Exercise ▸ When you reach the line containing "Open the help guide icon at right edge" in the entries below, begin reproducing lines exactly, and stop once the line containing "Click the right arrow icon beside Step 4" is done.
----
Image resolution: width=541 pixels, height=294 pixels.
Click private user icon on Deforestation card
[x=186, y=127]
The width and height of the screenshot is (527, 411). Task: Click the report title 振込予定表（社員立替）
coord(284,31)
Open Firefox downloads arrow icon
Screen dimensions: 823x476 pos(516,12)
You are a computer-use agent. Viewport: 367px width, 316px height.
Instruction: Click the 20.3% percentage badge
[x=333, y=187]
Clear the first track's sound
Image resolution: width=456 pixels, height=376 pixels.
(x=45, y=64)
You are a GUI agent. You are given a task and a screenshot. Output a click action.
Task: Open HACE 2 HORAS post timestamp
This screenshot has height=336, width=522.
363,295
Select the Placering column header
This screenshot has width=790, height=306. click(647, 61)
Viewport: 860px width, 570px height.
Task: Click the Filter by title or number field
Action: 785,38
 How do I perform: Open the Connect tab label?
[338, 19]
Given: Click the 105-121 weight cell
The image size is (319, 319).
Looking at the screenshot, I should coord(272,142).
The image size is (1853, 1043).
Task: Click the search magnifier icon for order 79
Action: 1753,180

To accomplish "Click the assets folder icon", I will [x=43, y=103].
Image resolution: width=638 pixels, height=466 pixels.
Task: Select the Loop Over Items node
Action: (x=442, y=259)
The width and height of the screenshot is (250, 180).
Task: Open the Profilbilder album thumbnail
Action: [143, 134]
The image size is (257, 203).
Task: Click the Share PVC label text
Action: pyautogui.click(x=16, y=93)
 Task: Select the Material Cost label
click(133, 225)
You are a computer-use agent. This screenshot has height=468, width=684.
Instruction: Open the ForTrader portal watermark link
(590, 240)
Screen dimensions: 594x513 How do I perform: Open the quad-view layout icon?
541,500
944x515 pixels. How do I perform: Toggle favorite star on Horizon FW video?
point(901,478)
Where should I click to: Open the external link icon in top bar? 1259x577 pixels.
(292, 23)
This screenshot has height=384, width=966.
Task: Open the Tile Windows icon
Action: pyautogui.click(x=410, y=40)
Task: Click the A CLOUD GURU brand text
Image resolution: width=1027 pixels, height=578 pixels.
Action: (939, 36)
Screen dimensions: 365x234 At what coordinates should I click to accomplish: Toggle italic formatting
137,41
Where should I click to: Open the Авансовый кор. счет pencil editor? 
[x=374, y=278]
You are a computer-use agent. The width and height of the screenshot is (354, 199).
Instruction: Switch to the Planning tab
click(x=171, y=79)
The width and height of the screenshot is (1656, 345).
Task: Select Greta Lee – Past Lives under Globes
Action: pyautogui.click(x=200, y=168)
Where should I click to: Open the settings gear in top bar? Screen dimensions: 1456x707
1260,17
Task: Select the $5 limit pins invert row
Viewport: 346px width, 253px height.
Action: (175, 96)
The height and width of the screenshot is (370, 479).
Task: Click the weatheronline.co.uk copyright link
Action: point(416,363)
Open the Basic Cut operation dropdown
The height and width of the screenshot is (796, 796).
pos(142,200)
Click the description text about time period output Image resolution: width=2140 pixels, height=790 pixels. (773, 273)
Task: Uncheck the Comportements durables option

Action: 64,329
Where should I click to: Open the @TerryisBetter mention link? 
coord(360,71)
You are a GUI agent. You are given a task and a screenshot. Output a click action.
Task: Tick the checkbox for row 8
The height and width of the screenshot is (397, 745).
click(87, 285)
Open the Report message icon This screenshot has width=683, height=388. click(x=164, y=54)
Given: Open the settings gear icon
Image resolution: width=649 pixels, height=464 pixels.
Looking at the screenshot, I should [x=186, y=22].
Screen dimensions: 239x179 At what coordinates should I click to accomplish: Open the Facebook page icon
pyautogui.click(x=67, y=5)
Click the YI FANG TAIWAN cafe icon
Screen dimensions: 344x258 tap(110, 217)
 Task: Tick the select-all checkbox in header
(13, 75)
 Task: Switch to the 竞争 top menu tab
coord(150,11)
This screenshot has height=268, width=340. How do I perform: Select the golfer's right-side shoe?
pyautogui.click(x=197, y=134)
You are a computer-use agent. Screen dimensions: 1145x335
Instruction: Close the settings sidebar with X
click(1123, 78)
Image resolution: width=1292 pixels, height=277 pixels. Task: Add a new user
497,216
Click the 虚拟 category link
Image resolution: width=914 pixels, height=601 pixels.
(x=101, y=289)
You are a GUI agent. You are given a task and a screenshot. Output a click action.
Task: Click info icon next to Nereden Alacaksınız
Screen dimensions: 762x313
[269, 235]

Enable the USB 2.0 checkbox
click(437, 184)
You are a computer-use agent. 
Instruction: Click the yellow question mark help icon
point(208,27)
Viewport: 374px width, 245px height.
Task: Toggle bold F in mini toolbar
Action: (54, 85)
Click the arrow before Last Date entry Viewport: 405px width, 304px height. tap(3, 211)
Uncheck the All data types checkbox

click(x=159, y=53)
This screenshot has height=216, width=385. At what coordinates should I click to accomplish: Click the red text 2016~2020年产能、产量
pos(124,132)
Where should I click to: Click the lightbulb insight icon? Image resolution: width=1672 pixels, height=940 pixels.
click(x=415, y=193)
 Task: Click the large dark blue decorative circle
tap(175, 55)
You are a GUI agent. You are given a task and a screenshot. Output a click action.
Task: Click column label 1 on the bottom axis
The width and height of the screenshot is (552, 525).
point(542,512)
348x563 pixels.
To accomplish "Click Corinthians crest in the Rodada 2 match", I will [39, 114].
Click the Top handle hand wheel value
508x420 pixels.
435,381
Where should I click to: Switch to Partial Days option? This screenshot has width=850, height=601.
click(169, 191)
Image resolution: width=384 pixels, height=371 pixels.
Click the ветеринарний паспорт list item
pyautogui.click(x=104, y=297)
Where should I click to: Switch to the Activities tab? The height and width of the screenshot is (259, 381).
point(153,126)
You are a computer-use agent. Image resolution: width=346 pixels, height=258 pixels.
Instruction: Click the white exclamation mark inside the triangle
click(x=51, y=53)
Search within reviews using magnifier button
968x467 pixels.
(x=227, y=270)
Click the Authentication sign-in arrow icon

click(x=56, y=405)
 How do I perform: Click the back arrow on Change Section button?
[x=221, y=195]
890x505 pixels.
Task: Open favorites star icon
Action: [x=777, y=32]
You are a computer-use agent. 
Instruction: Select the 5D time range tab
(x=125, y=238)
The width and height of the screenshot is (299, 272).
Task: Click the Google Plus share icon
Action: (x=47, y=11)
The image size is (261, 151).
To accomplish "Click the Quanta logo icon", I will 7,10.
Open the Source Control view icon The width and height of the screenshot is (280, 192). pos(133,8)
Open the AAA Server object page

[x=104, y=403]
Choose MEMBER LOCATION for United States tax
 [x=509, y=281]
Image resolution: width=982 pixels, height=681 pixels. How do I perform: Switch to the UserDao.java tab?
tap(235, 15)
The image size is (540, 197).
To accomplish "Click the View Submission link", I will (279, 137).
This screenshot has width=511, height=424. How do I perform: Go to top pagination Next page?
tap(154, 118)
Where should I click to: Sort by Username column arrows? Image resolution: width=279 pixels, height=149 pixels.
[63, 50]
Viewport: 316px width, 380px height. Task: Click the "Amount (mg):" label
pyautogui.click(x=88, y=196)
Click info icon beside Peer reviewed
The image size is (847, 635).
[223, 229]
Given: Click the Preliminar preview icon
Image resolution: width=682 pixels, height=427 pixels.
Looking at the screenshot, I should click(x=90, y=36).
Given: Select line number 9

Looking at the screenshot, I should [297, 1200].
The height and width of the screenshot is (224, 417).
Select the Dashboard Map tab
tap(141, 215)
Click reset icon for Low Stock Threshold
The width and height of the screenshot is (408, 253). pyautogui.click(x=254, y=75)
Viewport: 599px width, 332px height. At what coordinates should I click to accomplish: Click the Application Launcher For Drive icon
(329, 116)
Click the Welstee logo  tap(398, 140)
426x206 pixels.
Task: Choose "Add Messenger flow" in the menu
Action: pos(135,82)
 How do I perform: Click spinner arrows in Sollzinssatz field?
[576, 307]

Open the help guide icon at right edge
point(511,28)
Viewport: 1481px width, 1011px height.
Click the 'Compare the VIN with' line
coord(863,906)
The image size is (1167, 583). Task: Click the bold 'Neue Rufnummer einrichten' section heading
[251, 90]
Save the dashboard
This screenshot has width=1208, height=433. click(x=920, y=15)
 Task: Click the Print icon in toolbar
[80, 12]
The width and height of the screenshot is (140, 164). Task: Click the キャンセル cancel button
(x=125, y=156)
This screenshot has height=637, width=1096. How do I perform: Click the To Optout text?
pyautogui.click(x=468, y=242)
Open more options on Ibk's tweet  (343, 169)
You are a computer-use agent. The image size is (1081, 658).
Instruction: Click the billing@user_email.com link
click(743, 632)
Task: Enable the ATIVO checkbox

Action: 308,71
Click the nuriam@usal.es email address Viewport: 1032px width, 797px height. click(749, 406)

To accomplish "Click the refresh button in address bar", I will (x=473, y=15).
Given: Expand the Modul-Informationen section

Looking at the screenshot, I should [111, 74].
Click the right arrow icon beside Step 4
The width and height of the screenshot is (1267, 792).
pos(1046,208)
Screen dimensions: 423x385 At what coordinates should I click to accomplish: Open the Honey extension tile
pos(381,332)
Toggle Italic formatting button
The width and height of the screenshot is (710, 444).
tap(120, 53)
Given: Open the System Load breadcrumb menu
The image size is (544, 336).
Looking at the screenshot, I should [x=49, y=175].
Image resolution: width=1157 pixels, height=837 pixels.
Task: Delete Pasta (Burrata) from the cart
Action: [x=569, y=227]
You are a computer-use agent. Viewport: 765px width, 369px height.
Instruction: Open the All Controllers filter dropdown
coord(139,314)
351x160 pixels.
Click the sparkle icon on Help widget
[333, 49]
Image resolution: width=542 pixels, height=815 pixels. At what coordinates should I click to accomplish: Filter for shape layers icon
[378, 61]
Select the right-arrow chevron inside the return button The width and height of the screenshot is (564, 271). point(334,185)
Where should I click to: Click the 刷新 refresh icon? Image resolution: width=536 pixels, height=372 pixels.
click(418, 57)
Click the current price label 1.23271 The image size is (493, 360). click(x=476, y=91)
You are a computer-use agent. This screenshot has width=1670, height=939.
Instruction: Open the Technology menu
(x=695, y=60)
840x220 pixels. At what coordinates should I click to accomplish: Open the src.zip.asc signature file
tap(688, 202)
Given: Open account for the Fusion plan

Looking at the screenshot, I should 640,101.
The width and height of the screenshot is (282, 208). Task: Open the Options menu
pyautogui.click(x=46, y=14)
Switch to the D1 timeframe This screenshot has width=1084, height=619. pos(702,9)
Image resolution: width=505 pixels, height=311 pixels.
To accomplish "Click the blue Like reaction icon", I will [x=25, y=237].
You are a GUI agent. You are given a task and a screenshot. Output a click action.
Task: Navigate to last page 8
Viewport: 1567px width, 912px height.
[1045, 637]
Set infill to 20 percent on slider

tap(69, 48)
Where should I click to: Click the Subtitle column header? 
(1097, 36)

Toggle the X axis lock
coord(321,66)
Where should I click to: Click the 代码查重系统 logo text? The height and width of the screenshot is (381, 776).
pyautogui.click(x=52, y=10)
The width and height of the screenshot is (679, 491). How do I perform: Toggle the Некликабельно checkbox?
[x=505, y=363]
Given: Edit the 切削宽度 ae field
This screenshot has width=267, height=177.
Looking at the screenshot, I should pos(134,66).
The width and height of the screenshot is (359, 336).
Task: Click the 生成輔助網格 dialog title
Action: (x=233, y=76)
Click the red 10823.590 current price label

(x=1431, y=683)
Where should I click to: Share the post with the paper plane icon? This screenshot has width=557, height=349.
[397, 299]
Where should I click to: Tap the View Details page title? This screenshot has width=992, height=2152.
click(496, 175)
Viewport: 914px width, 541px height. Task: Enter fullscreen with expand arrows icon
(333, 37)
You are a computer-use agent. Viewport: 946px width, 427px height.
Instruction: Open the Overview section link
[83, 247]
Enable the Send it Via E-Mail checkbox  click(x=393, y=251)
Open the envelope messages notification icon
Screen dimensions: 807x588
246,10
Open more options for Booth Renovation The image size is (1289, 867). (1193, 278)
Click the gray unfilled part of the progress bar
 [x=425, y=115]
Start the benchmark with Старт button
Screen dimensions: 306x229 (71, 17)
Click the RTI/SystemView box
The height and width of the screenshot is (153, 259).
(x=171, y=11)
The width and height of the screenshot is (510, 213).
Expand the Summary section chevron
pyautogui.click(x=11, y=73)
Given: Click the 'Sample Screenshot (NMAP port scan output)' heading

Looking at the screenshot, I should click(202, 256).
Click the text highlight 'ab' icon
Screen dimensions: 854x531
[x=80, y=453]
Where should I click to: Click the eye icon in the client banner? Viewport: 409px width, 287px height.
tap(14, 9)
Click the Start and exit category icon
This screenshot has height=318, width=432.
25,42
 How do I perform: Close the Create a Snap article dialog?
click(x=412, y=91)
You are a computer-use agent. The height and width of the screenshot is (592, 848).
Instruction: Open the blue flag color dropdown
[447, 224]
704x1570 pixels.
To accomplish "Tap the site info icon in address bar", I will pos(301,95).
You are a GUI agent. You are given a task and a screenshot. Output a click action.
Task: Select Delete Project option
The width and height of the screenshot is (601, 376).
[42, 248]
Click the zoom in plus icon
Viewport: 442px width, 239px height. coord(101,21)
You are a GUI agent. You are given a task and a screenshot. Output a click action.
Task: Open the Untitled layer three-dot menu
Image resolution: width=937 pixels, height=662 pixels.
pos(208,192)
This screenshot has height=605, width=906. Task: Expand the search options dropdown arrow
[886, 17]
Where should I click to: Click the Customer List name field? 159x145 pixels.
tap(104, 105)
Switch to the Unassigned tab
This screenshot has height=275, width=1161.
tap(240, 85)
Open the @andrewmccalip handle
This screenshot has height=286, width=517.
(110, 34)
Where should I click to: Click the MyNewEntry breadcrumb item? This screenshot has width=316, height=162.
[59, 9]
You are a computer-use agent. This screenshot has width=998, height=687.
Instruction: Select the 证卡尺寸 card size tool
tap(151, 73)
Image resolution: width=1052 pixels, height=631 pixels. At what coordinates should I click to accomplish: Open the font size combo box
----
Answer area ▸
Open the help guide icon at right edge
point(511,28)
Viewport: 1481px width, 1011px height.
Click the 'Compare the VIN with' line
coord(863,906)
The image size is (1167, 583). Task: Click the bold 'Neue Rufnummer einrichten' section heading
[251, 90]
Save the dashboard
This screenshot has width=1208, height=433. click(x=920, y=15)
 Task: Click the Print icon in toolbar
[80, 12]
The width and height of the screenshot is (140, 164). Task: Click the キャンセル cancel button
(x=125, y=156)
This screenshot has height=637, width=1096. How do I perform: Click the To Optout text?
pyautogui.click(x=468, y=242)
Open more options on Ibk's tweet  (343, 169)
You are a computer-use agent. The image size is (1081, 658).
Instruction: Click the billing@user_email.com link
click(743, 632)
Task: Enable the ATIVO checkbox

Action: 308,71
Click the nuriam@usal.es email address Viewport: 1032px width, 797px height. click(749, 406)

To accomplish "Click the refresh button in address bar", I will (x=473, y=15).
Given: Expand the Modul-Informationen section

Looking at the screenshot, I should [111, 74].
Click the right arrow icon beside Step 4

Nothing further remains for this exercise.